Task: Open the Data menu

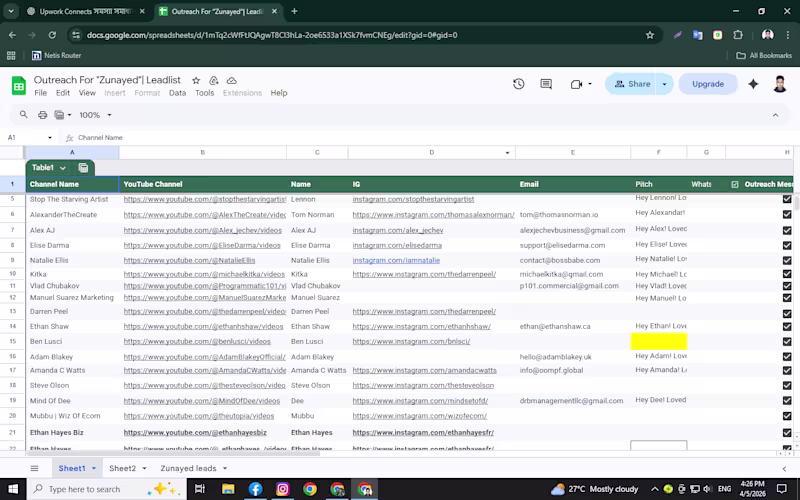Action: (x=177, y=93)
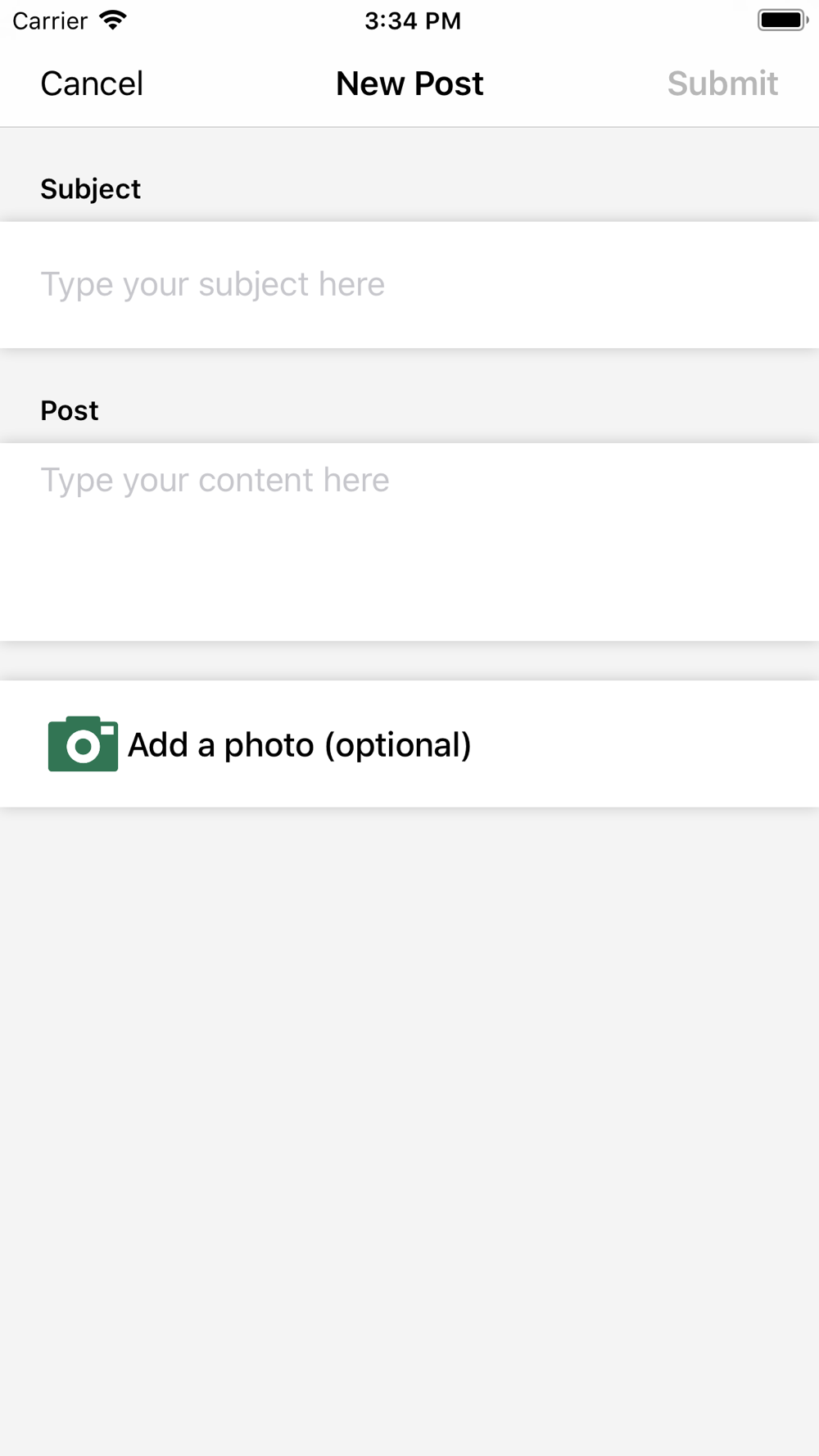Image resolution: width=819 pixels, height=1456 pixels.
Task: Click the 'Type your content here' placeholder
Action: [x=215, y=480]
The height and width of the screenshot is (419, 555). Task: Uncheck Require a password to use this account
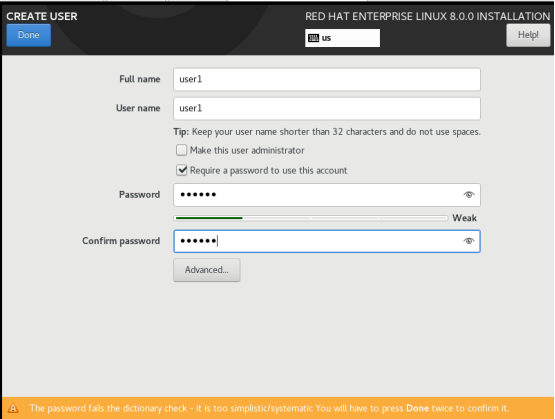(182, 170)
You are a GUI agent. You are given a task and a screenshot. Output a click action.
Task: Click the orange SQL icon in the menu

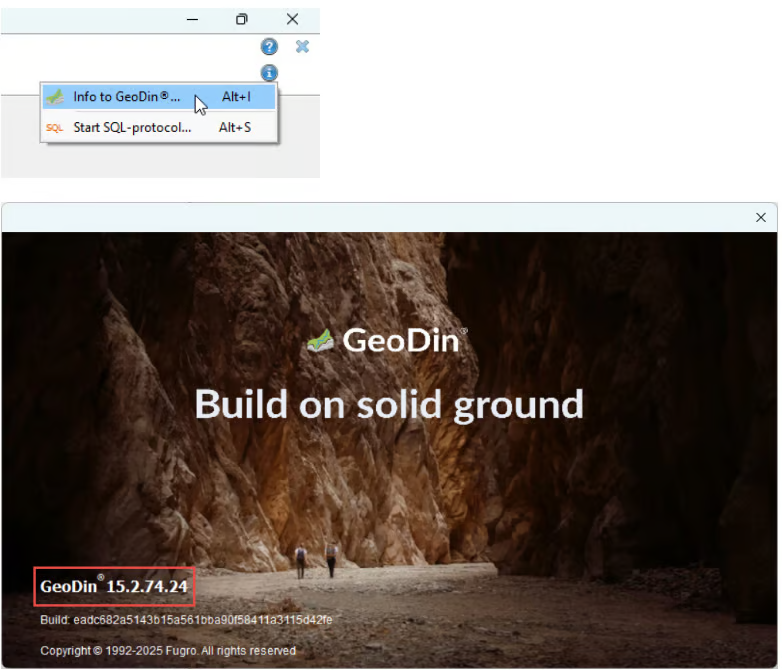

Task details: Each line above should be set down exactly as written, with pictures excluded.

Completed exercise:
Task: Open the Data menu

Action: (x=177, y=93)
Image resolution: width=819 pixels, height=1456 pixels.
Task: Click the 'Type your content here' placeholder
Action: [x=215, y=480]
The height and width of the screenshot is (419, 555). Task: Uncheck Require a password to use this account
(182, 170)
You are a GUI agent. You are given a task and a screenshot. Output a click action.
Task: Click the orange SQL icon in the menu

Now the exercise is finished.